Puedo con esta tristeza porque no es nueva; de vez en cuando la dejo salir para que me reconozca y no me dañe. Viene del mismo lugar que la negación, el miedo y la inseguridad, ahí espera junto a las demás tristezas que he dejado caer una a una suavemente. Me despojo de ellas con la misma fuerza de aquel que contiene el llanto cuando no quiere llorar pero finalmente lo hace.

Cada una deja un espacio en mí que le espera a su regreso, están todas juntas apiladas una sobre otra. Ahí se encuentra la del desalmado, la del egoísta y también la del orgulloso que se lleva bien con la del indiferente.
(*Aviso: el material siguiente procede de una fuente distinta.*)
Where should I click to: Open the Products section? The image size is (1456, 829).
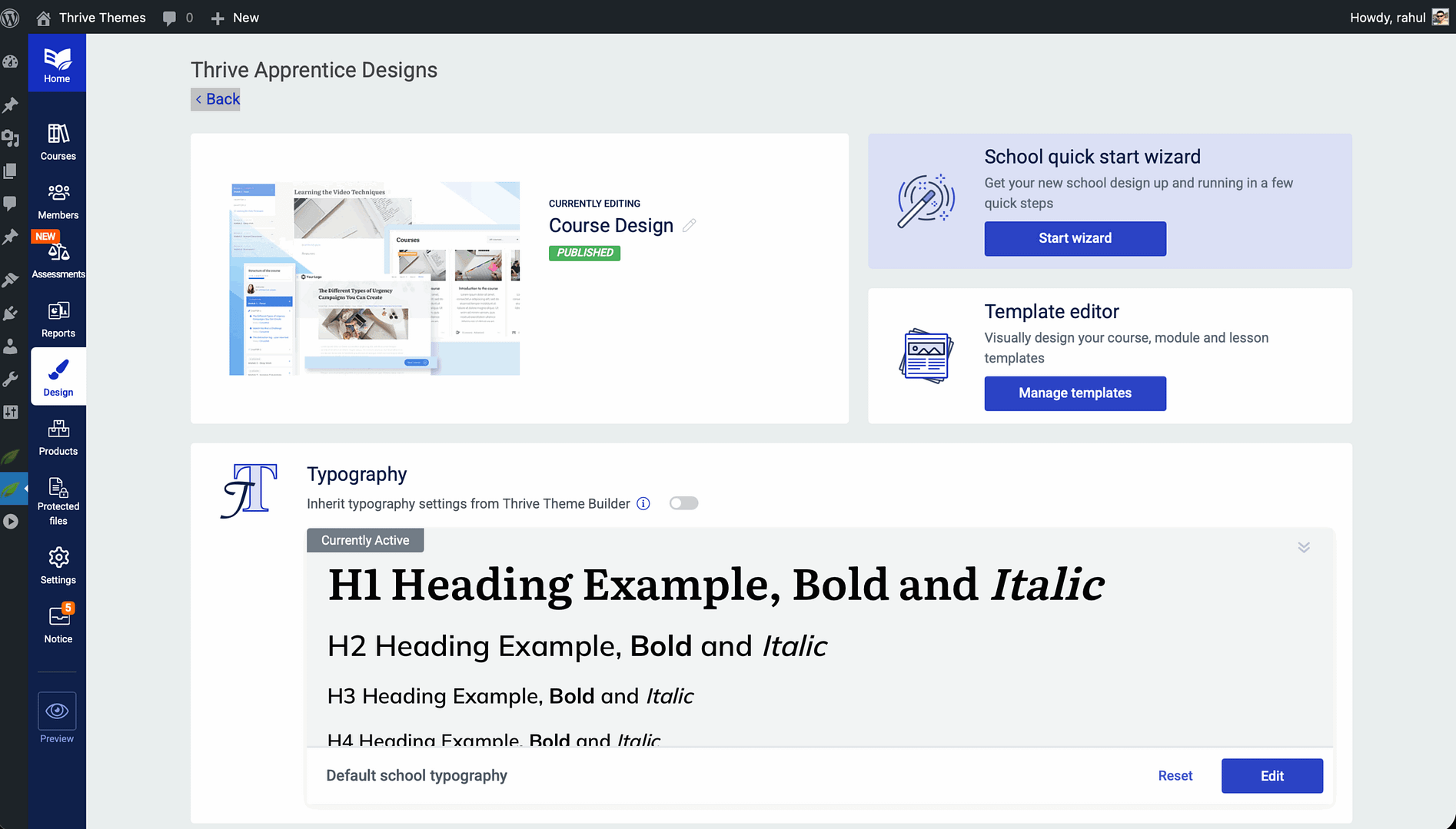tap(58, 438)
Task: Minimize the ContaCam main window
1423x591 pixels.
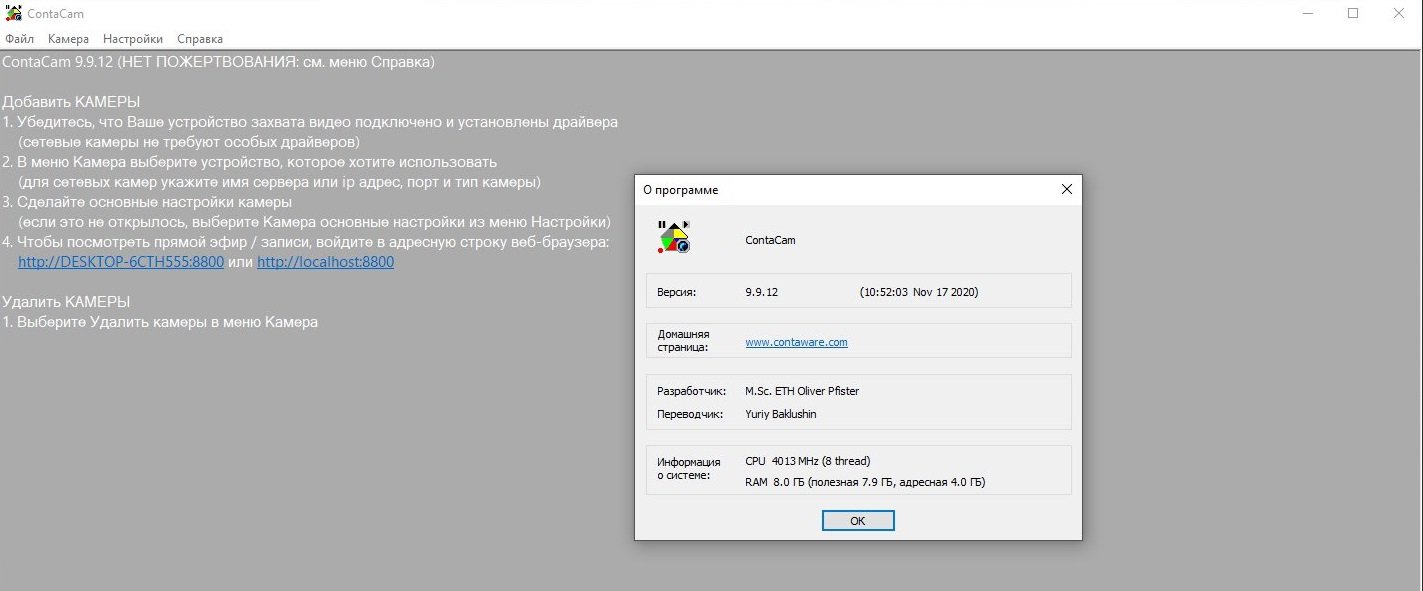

A veces salen todas juntas y me acompañan cuando más vulnerable me encuentro, se abalanzan sobre mí y golpean fuerte como cañones de guerra, ellas saben que los espacios que han dejado antes de irse es donde duele más.

La vulnerabilidad viene después de una noche de fiesta cuando eh agotado ya mis energías y no me quedan fuerzas para defenderme, el alcohol influye para la depresión, por eso las mañanas de domingo aplastan.

Yo prefiero tomarlas una a una, para evitar que lleguen por sorpresa y que juntas logren nublar mi mente, pues entumecen mi cuerpo y mis ojos lloran melancolía, lo que provoca que mi boca se abra y diga cosas que normalmente no pienso, hacen que me levante lento de la cama y con desgano, las personas que me rodean con dificultad se acercan.

Lo importante es no olvidar que también puedo llevarlas de vuelta al lugar de donde salieron, con algo de práctica aprendo a sacarlas solo de vez en cuando, cuando las necesito; he aprendido a amarlas porque es mi naturaleza, no se puede odiar al viento cuando es tornado si el resto de las estaciones trajo tanta paz.